[Dataset entries]
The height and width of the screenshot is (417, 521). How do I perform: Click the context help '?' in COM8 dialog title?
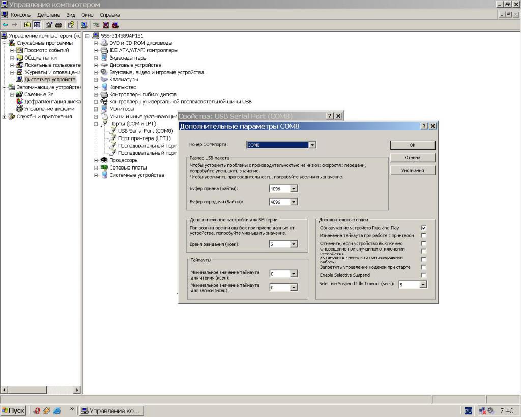pos(424,126)
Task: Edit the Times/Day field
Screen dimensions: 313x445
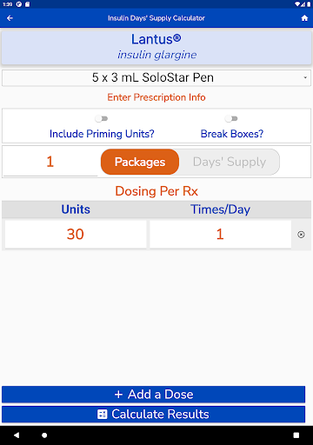Action: (220, 234)
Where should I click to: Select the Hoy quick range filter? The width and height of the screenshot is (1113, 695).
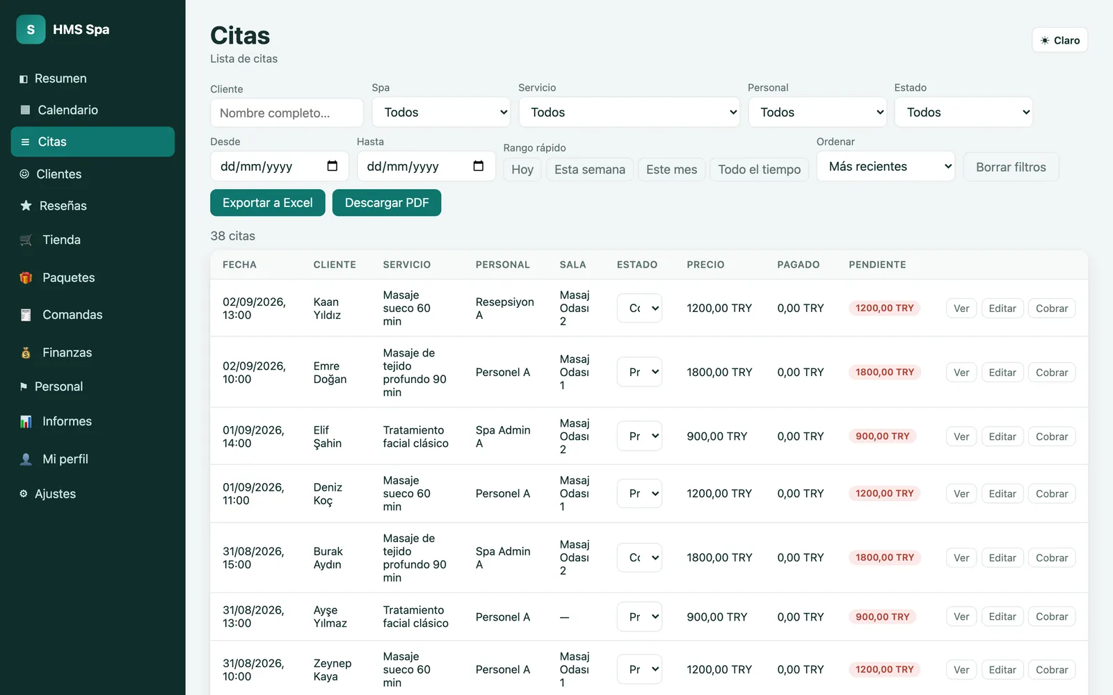click(522, 170)
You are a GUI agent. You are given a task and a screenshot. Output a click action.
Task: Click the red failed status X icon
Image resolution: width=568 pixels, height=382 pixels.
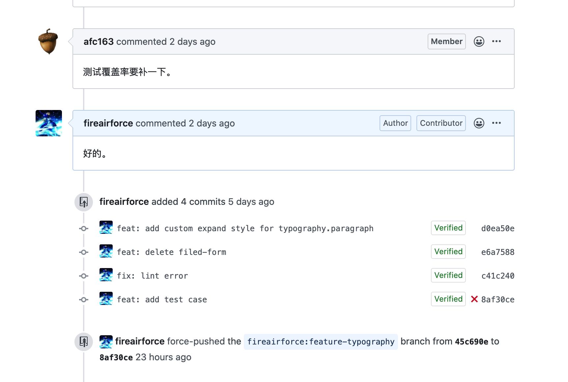click(x=474, y=299)
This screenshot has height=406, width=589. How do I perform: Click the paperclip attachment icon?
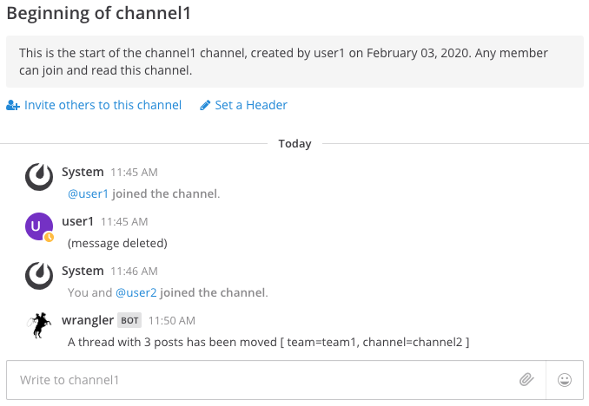[526, 380]
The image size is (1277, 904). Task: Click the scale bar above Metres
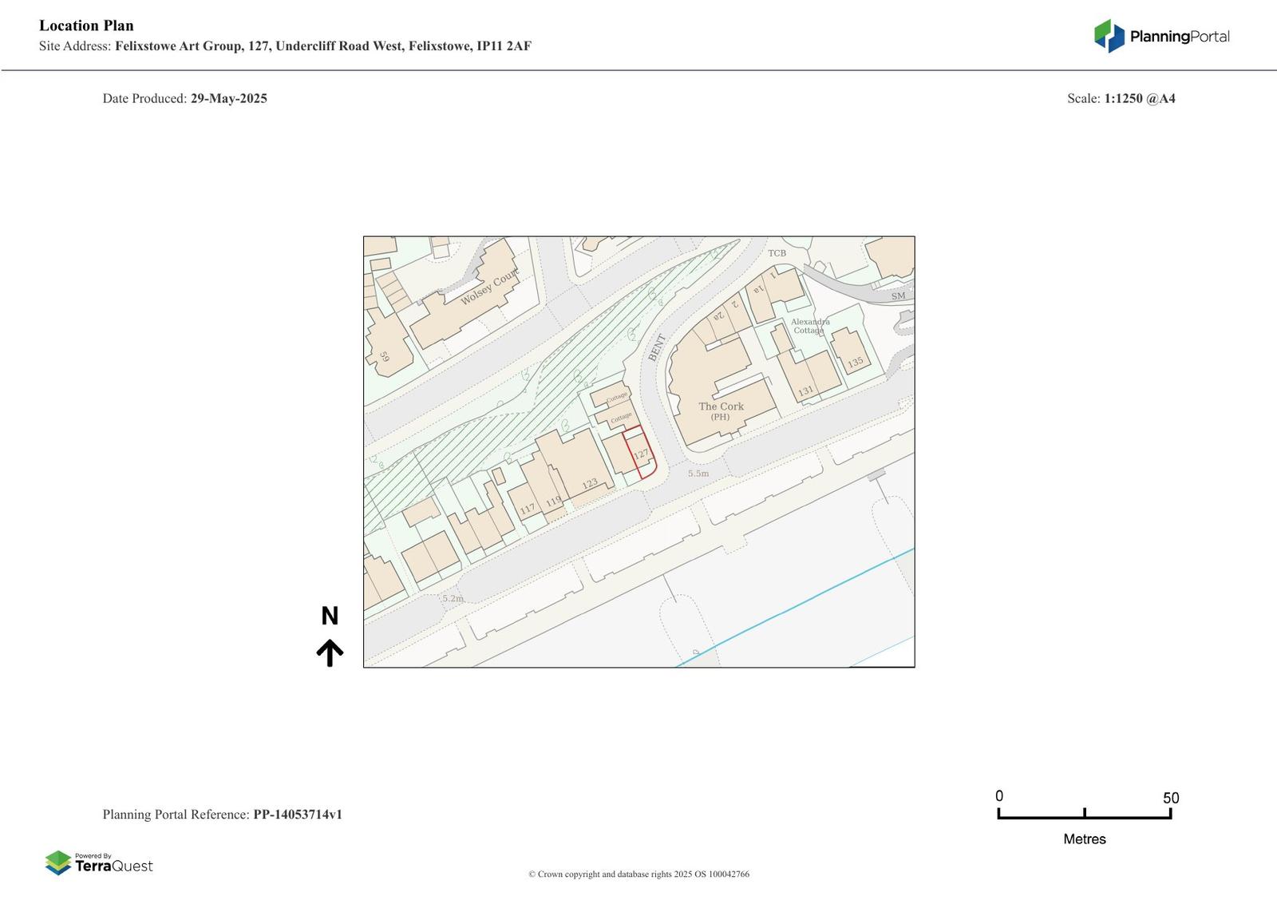point(1084,814)
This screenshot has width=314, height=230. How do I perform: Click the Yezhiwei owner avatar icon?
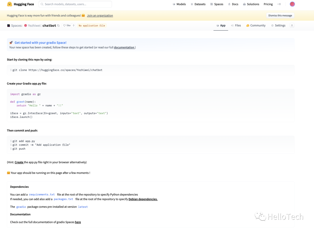26,26
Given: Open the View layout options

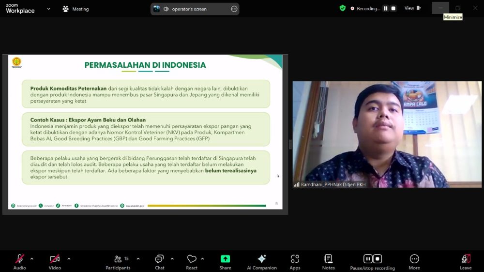Looking at the screenshot, I should click(413, 8).
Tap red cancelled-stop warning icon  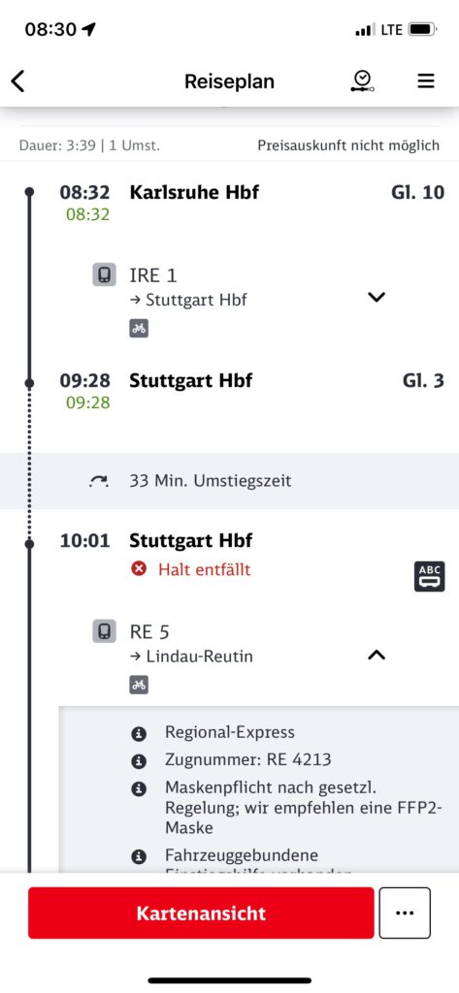pyautogui.click(x=139, y=569)
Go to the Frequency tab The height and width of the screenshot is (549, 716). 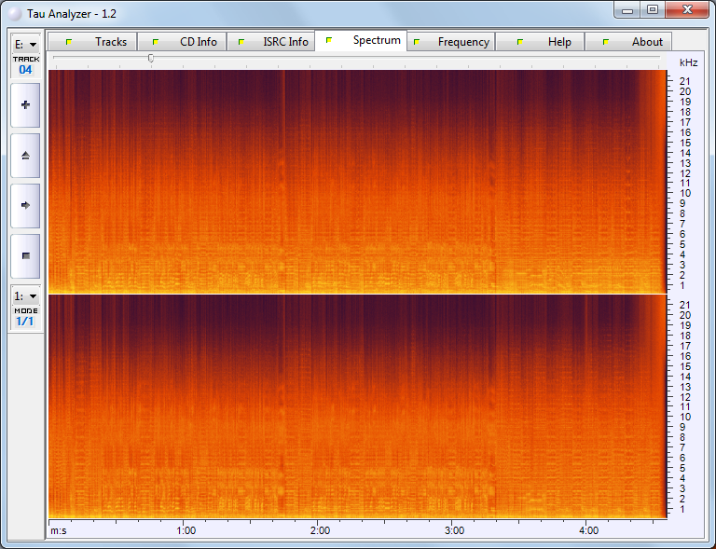point(462,42)
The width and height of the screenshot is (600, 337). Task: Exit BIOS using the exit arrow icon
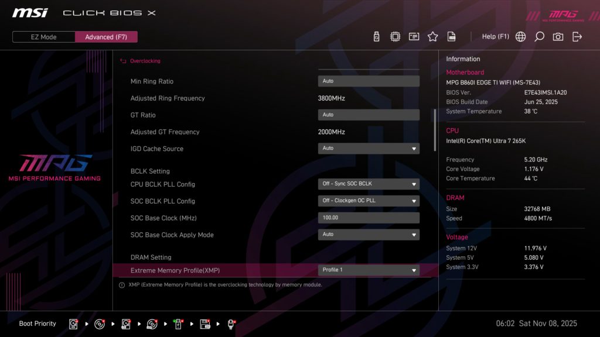[577, 36]
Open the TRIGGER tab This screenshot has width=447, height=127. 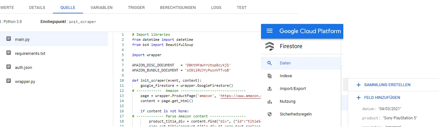tap(136, 7)
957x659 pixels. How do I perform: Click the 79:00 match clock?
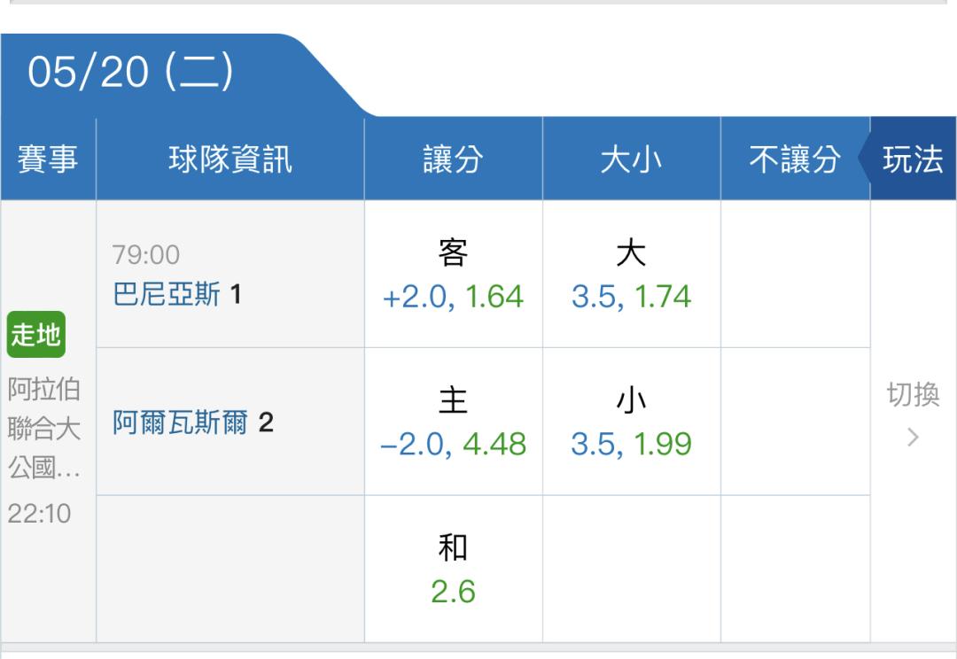tap(146, 254)
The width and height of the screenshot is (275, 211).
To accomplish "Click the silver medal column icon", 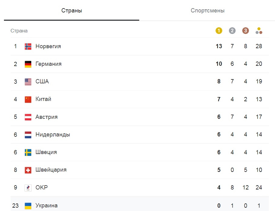I will coord(232,31).
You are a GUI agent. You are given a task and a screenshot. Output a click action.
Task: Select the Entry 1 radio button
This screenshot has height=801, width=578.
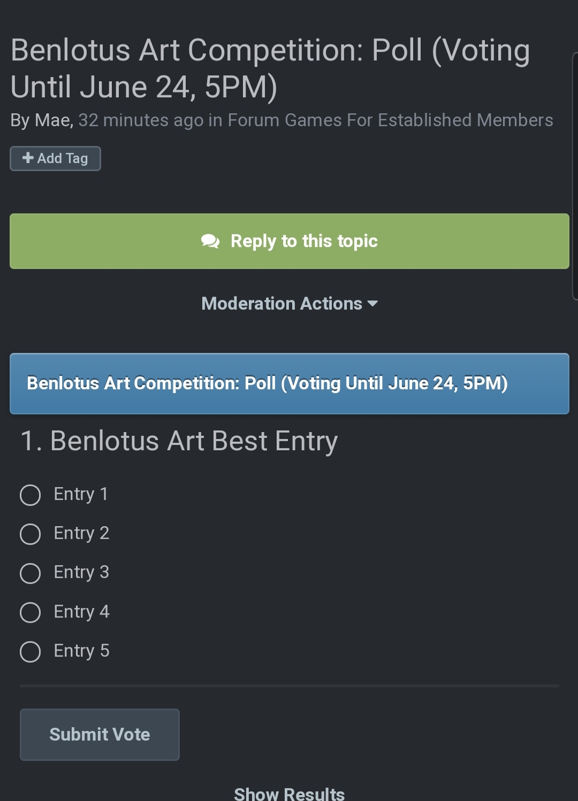pos(30,495)
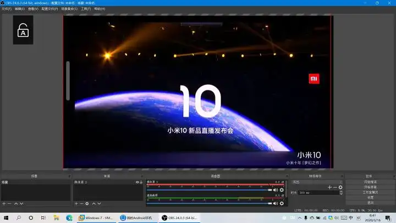Image resolution: width=396 pixels, height=223 pixels.
Task: Add a scene transition with plus icon
Action: click(x=329, y=187)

■ Required action
Those lines of the records above that run from the one containing "Where should I" through the one containing "Task: Click the red failed status X icon" should be returned exactly, with no pictures among them.

■ Answer space
Where should I click to: Select the Hoy quick range filter? The width and height of the screenshot is (1113, 695).
click(522, 170)
You are a GUI agent. You are given a task and a screenshot. Output a click action.
Task: Click the red failed status X icon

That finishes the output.